From AP:
A new survey from The Associated Press-NORC Center for Public Affairs Research finds Republicans are far more likely to cite a culture grounded in Christian beliefs and the traditions of early European immigrants as essential to U.S. identity.
Democrats are more apt to point to the country’s history of mixing of people from around the globe and a tradition of offering refuge to the persecuted.
While there’s disagreement on what makes up the American identity, 7 in 10 people – regardless of party – say the country is losing that identity…
About 65 percent of Democrats said a mix of global cultures was extremely or very important to American identity, compared with 35 percent of Republicans. Twenty-nine percent of Democrats saw Christianity as that important, compared with 57 percent of Republicans.
Democrats are far more likely than Republicans to say that the ability of people to come to escape violence and persecution is very important, 74 percent to 55 percent. Also, 25 percent of Democrats said the culture of the country’s early European immigrants very important, versus 46 percent of Republicans.
AP talks to one deranged individual, clearly a Trump supporter:
Reggie Lawrence, a 44-year-old Republican in Midland, Texas, who runs a business servicing oil fields, said the country and the Constitution were shaped by Christian values. As those slip away, he said, so does the structure of families and, ultimately, the country’s identity.
“If you lose your identity,” Lawrence said, “What are we? We’re not a country anymore.”
What a nutjob!
A prof quote cuts to the chase:
Patrick Miller, a political science professor at the University of Kansas who studies partisanship and polling, said the results reflect long-standing differences in the U.S. between one camp’s desire for openness and diversity and another’s vision of the country grounded in the white, English-speaking, Protestant traditions of its early settlers.

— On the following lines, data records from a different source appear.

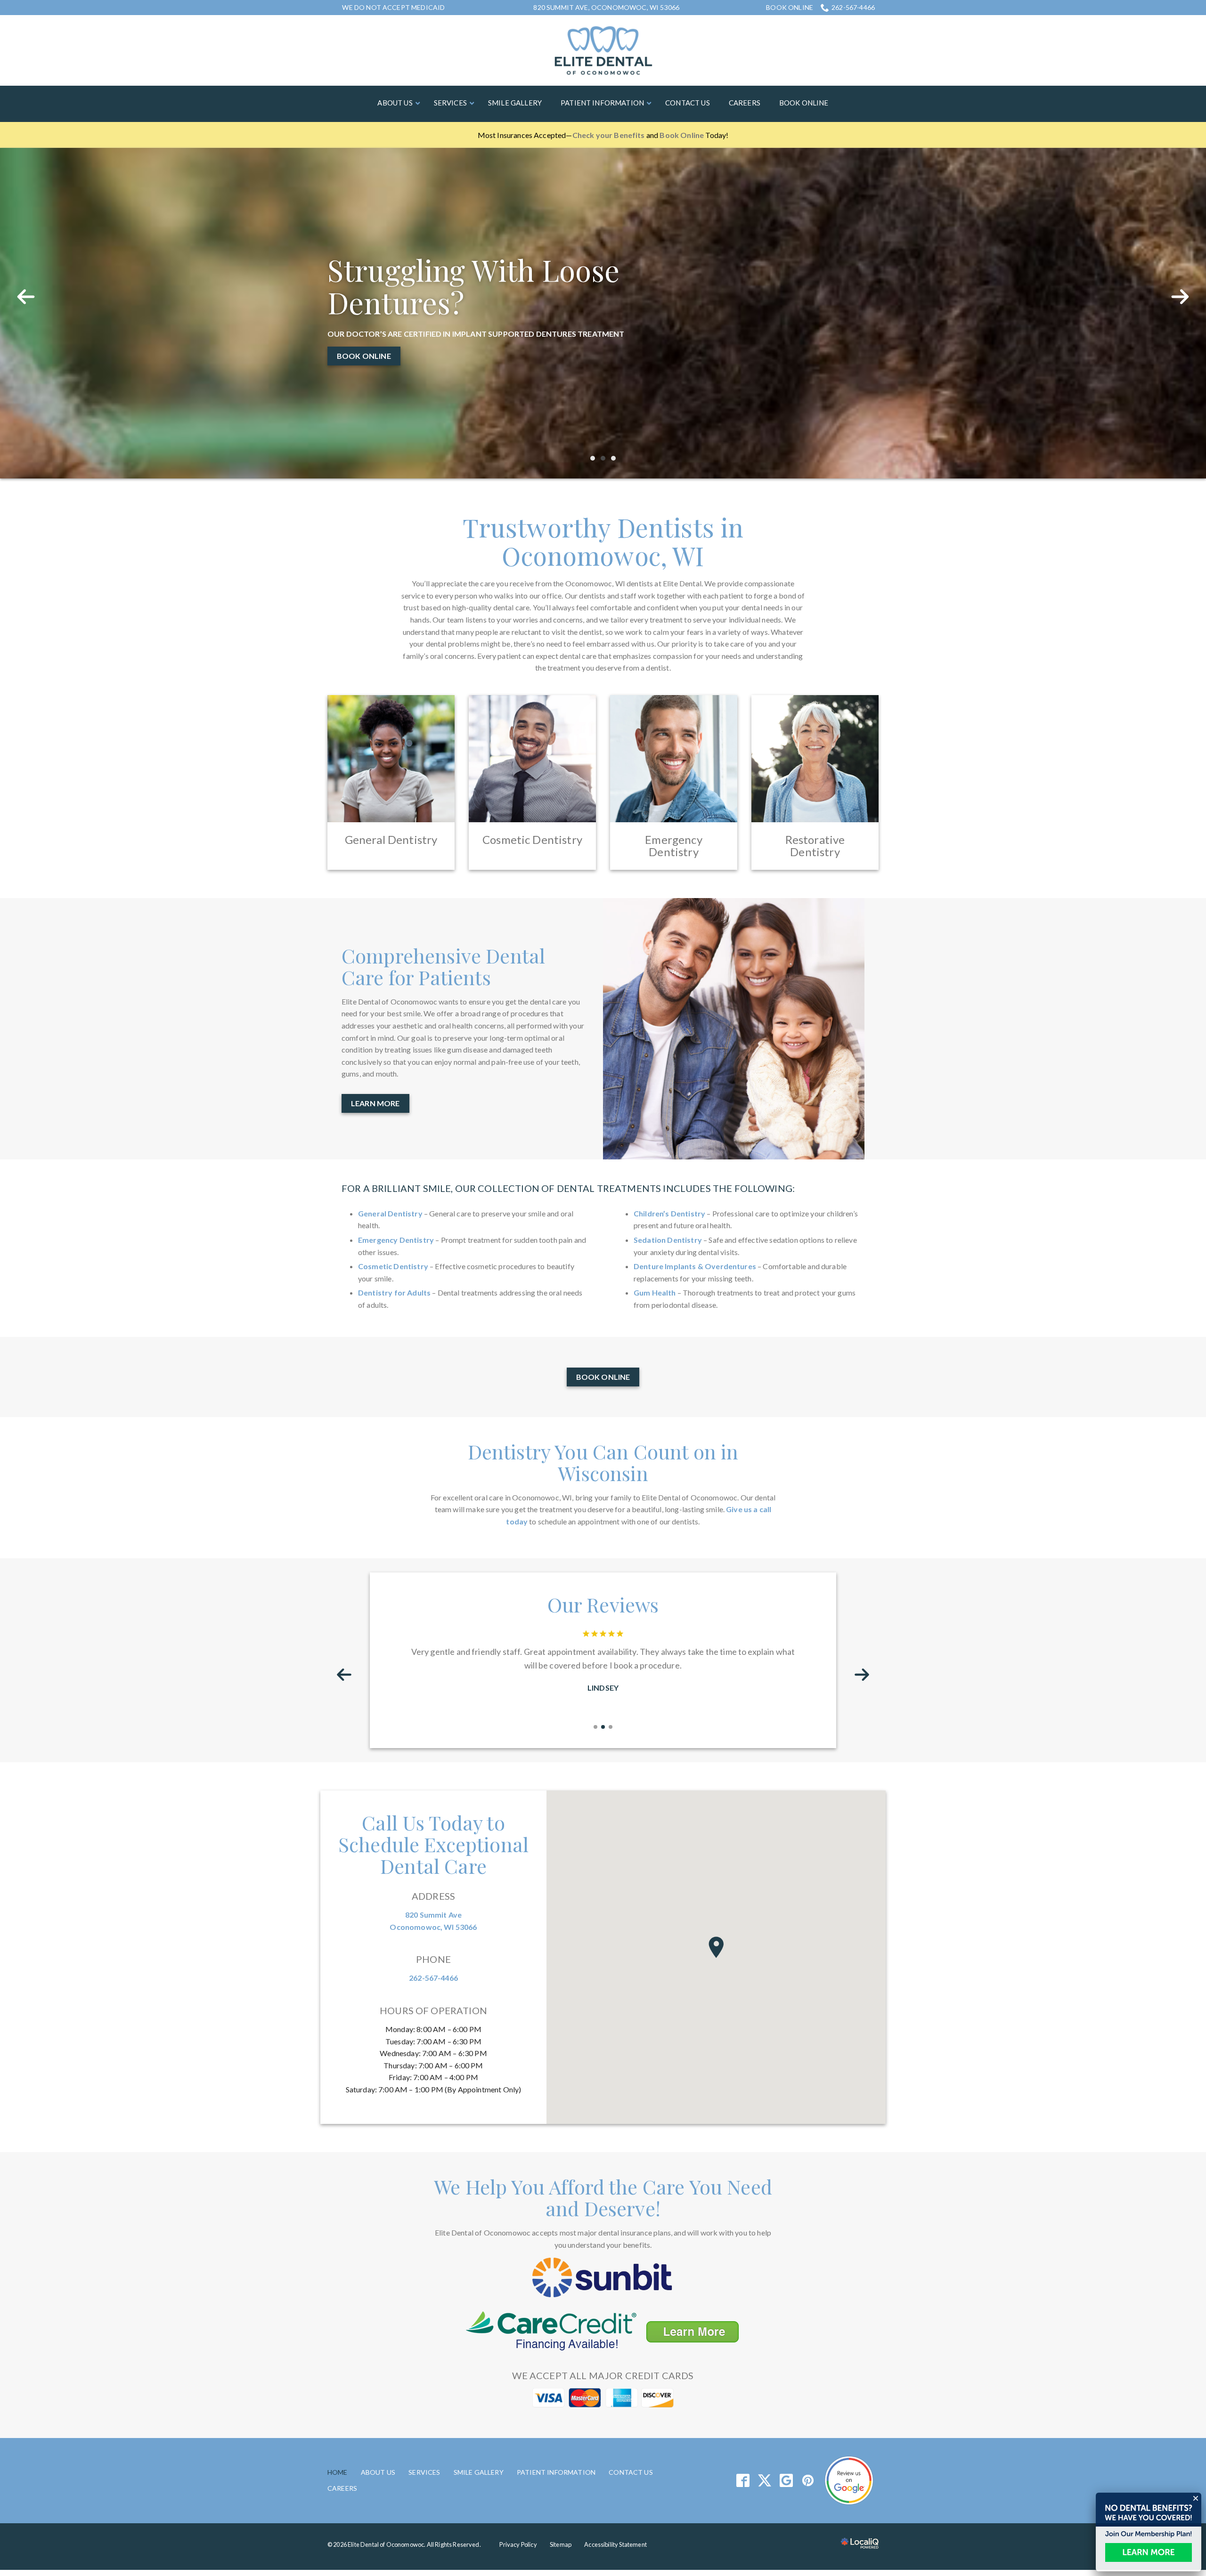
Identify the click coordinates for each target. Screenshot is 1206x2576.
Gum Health (655, 1233)
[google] (786, 2421)
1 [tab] (592, 398)
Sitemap (560, 2485)
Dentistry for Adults (394, 1233)
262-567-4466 (853, 7)
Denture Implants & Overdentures (695, 1206)
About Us (378, 2412)
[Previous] (26, 270)
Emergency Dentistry (396, 1180)
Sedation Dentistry (668, 1180)
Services (424, 2412)
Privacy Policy (518, 2485)
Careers (342, 2428)
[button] (716, 1887)
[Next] (1179, 270)
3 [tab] (613, 398)
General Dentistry (390, 1153)
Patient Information (556, 2412)
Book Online (789, 7)
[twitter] (764, 2421)
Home (337, 2412)
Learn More (361, 284)
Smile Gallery (479, 2412)
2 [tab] (603, 398)
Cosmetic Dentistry (393, 1206)
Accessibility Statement (615, 2485)
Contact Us (631, 2412)
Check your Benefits (608, 134)
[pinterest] (808, 2421)
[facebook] (743, 2421)
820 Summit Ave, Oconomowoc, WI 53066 (606, 7)
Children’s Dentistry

In short, the political divide between Democrats and Republicans is morphing into one of:
- Multiculturalism vs. WASP-ness (Whiteness)
- Cultural Diversity vs. Cultural Commonness
- Rootless Cosmopolitanism vs. Rooted Tradition
AP continues:
The poll found Democrats were nearly three times as likely as Republicans to say that the U.S. should be a country made up of many cultures and values that change as new people arrive, with far more Republicans saying there should be an essential American culture that immigrants adopt.
Republicans overwhelmingly viewed immigrants who arrived in the past decade as having retained their own cultures and values rather than adopting American ones.
The trajectory of where this increasing polarization is going is obvious.